Prepared under a grant from the Conrad N. Hilton Foundation

Executive Summary

This paper provides tools for identifying homeless individuals with acute needs, the highest public costs when homeless, and the greatest reduction in public costs when housed.

An analysis of 10,193 homeless, destitute single adults in Los Angeles County – 1,007 of whom exited homelessness by entering supportive housing – was carried out in collaboration with the Los Angeles County Chief Executive Office, which linked records for these individuals across multiple public agencies, providing crucial information about their characteristics and the public costs for health, mental health, justice system, and welfare services they used. Supportive housing is permanent, affordable housing with on-site case management and additional on-site, or readily available, services such as health, mental health and substance abuse rehabilitation.

When we rank the overall population of homeless single adults by their public costs and break them into ten groups of equal size (deciles), we find that most have comparatively low public costs. However, the most expensive ten percent:

  • Have average public costs of $8,083 per month, compared to $710 for the other 90 percent, because of extensive use of hospitals and medical and mental health jails;
  • Account for 56 percent of all public costs for homeless single adults; and
  • Have average cost reductions of $5,731 per month, or 71 percent, when in supportive housing – a decline in costs that is far greater than for the other nine deciles, both as an absolute dollar amount and as a percent of total costs when homeless.

When information about a person’s recent history is available, it is possible to combine multiple characteristics of a homeless adult to estimate his or her likelihood of being in the highest decile. No single characteristic defines the tenth cost decile, but by using combinations of key characteristics it is possible to identify these individuals with reasonable certainty.

This data is most likely to be available in settings where intake information is obtained and case records are maintained. Hospitals and jails are particularly well positioned to identify homeless individuals who should be given high priority for housing and services because they have contact with many high-need, high-cost homeless adults and they are likely to have many pieces of information that identify high-need individuals.

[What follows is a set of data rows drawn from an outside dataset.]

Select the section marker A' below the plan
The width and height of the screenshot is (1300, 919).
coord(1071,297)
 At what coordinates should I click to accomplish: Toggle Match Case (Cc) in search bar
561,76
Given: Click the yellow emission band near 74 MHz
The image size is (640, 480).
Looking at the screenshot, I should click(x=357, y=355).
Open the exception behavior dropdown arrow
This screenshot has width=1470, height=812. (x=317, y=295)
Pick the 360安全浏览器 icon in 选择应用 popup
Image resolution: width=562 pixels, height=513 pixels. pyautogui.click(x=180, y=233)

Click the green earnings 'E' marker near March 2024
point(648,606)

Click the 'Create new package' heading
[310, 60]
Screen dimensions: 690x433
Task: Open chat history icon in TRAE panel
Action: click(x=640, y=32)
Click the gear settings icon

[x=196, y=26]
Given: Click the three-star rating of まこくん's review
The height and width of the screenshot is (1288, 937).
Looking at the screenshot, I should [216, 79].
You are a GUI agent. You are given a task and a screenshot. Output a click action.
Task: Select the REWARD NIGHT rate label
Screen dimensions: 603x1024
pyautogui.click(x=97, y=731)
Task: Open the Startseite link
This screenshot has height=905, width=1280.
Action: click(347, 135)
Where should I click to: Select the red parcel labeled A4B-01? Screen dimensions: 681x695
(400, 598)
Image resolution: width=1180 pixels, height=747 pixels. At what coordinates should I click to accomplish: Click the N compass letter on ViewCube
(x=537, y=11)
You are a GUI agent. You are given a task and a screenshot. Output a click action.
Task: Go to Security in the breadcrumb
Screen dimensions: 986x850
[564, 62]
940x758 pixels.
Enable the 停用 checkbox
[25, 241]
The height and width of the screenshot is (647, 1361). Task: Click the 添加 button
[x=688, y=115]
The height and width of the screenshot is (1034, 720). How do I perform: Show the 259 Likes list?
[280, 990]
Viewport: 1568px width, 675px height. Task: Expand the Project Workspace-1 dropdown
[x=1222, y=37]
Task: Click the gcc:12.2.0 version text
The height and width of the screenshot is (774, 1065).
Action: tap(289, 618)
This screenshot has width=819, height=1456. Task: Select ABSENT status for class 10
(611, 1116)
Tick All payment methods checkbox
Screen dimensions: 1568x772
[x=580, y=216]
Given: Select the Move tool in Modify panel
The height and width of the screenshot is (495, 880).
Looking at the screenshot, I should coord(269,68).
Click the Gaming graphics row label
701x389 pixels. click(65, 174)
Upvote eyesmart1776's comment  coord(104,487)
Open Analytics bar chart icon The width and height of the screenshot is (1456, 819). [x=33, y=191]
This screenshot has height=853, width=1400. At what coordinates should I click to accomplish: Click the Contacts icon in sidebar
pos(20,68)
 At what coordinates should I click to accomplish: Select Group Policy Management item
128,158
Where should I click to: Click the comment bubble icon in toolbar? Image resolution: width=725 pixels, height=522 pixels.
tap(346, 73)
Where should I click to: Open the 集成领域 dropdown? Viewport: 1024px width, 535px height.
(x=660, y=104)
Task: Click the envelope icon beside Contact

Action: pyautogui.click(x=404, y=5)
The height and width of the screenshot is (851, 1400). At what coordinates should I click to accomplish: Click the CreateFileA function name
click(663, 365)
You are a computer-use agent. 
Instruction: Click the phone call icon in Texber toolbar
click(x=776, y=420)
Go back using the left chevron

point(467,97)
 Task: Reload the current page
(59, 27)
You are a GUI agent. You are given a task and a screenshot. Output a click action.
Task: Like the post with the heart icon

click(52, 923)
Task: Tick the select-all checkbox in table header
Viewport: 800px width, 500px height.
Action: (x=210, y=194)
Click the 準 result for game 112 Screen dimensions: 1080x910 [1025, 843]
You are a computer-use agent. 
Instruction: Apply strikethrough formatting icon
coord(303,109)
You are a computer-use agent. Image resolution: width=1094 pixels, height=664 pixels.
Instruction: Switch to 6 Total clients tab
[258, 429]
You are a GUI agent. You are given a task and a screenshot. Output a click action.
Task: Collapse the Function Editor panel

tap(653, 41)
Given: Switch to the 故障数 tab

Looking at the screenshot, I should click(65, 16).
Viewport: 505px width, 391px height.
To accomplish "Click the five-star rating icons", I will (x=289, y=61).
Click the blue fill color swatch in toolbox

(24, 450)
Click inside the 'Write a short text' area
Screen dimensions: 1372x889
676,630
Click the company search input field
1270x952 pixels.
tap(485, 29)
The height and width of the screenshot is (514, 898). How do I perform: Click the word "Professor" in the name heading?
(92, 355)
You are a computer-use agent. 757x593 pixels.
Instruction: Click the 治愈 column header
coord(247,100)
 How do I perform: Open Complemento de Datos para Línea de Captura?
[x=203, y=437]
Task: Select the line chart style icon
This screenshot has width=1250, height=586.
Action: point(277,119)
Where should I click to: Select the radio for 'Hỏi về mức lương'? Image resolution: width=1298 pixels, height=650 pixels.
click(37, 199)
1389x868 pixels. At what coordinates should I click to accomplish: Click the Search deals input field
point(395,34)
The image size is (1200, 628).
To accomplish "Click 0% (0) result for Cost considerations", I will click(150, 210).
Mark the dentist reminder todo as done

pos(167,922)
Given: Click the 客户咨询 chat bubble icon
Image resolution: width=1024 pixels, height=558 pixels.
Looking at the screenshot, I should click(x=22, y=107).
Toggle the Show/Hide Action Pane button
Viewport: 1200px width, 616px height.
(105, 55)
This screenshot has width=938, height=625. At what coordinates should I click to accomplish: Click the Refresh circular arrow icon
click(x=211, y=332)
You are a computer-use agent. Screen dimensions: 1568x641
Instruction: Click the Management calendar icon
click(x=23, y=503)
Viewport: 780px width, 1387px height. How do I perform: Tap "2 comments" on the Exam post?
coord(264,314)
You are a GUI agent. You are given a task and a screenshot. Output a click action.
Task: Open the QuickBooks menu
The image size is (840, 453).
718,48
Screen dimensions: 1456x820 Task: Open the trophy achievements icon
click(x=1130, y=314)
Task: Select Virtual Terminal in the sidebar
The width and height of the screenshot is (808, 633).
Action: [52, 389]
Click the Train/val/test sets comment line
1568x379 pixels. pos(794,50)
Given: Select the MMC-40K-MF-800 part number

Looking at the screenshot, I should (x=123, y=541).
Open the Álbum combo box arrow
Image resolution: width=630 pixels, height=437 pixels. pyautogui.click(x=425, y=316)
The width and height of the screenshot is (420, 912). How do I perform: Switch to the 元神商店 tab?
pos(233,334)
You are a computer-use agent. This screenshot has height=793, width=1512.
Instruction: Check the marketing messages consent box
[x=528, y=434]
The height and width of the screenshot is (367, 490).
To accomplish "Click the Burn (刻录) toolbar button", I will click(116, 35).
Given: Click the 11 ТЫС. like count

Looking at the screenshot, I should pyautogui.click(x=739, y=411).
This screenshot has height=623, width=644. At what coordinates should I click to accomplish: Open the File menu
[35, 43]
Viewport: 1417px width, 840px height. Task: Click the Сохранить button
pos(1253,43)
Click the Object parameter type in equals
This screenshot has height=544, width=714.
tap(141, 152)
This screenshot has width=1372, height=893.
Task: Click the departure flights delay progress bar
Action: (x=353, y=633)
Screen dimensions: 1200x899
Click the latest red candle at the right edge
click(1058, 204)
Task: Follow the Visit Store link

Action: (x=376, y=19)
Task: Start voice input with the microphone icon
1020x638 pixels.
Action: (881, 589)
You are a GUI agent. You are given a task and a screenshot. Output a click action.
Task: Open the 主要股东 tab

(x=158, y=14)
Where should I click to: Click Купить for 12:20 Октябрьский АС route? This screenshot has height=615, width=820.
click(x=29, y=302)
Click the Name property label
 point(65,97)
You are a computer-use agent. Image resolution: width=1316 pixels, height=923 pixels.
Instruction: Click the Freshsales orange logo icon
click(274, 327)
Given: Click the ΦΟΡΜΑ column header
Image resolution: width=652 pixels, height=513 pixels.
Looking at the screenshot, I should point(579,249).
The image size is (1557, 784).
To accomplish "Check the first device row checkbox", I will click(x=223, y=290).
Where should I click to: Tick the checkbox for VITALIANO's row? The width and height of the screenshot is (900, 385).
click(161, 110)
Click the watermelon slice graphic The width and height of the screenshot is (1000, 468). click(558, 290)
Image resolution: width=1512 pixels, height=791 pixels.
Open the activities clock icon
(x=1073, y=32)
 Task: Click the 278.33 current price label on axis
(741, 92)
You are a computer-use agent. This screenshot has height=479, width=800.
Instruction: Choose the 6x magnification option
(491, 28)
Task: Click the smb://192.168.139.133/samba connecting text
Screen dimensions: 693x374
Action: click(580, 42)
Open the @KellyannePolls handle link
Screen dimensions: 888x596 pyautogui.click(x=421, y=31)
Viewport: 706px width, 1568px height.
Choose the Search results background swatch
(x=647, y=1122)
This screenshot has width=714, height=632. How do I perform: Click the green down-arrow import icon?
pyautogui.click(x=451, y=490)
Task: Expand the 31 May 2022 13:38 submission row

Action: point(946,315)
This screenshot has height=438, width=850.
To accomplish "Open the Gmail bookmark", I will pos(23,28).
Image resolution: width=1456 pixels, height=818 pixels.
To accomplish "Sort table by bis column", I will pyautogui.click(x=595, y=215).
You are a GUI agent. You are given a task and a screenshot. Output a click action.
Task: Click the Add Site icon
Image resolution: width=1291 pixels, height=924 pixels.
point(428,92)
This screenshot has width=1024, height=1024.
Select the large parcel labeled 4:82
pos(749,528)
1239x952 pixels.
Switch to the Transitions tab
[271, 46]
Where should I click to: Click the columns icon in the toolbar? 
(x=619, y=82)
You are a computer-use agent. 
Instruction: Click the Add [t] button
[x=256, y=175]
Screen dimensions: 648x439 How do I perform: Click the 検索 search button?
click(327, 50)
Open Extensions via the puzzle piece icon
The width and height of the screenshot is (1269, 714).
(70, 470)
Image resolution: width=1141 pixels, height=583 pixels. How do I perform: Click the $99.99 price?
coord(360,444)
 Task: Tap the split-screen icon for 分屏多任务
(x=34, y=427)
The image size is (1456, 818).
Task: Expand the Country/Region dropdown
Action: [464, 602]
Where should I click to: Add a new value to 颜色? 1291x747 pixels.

Two tools have been developed for combining multiple characteristics to identify high need individuals. The first is a look-up table that shows results from profiling groups within the study population based on seven characteristics and determining the proportion of each group that is in the tenth cost decile, as well as in the combined ninth and tenth deciles. The second is a calculating tool derived from statistical analysis that uses sixteen pieces of information to determine the probability that an individual is in the highest cost decile.

The strength of using actual population profiles is that they are identifiable subgroups of the homeless population and provide historically observed data. A limitation, however, is that even with a population as large as in this study, there are only a limited number of subgroups with 30 or more people (the minimum for statistical reliability) that can be formed. The strengths of the calculating tool are that it captures more of the population-wide effects of a larger number of characteristics and it can produce probabilities for cases that are not found frequently enough in the study population to produce reliable data based on population profiles.

The critical trade-off in using this information to identify homeless individuals who should be given highest priority for housing and supportive services is between on the one hand setting too low a standard and mistakenly including individuals who are not in the highest cost decile, and on the other hand setting too high a standard and mistakenly excluding individuals who are in the highest cost decile. The factor of erroneous inclusion is known as “burden,” and the factor of erroneous exclusion is known as “shortfall.”

We recommend using a 0.40 cut-off point for the minimum proportion of targeted individuals estimated to be in the tenth cost decile. With this minimum cut-off level, only 4 people outside the ninth and tenth deciles will be selected for every ten people inside those deciles, meaning that the non-target population that is selected will be only 29 percent of the total number of people who are selected.

The findings from this analysis of high-cost, high-need homeless residents support seven major conclusions and action recommendations.

  1. Identify homeless residents who are likely to have high levels of need and high public costs and give them high priority for admission to supportive housing. Private hospitals should be full partners along with public hospitals and jails in implementing referral protocols in each sub-region of the county.
  2. Build face-to-face assessment and intensive housing placement services into the referral system to ensure that housing referrals are correctly matched to homeless individuals’ level of need and that high-need individuals are assisted in obtaining supportive housing.
  3. Provide bridge housing for high-need individuals while their applications for supportive housing are going through the review and approval process.
  4. Change the administrative plans of the Los Angeles city and county housing authorities to allow set-asides of supportive housing units for the highest need individuals rather than requiring applications to be considered solely on a first-come, first-served or lottery basis.
  5. Change the policies of the Los Angeles city and county housing authorities that prevent Section 8 housing subsidies from going to homeless individuals with drug convictions. Roughly half of the tenth decile population may be prevented from receiving Section 8 housing support because of their substance abuse arrest records. It is contrary to the public interest in stabilizing these individuals to block their access to housing.
  6. Support the outcomes achieved by supportive housing by assigning staff of the county departments of Health Services, Mental Health and Public Health or the staff of their contracted agencies to provide much needed on-site services for supportive housing residents.
  7. Provide additional, intensive on-site services for unstable residents that are at high risk of leaving housing.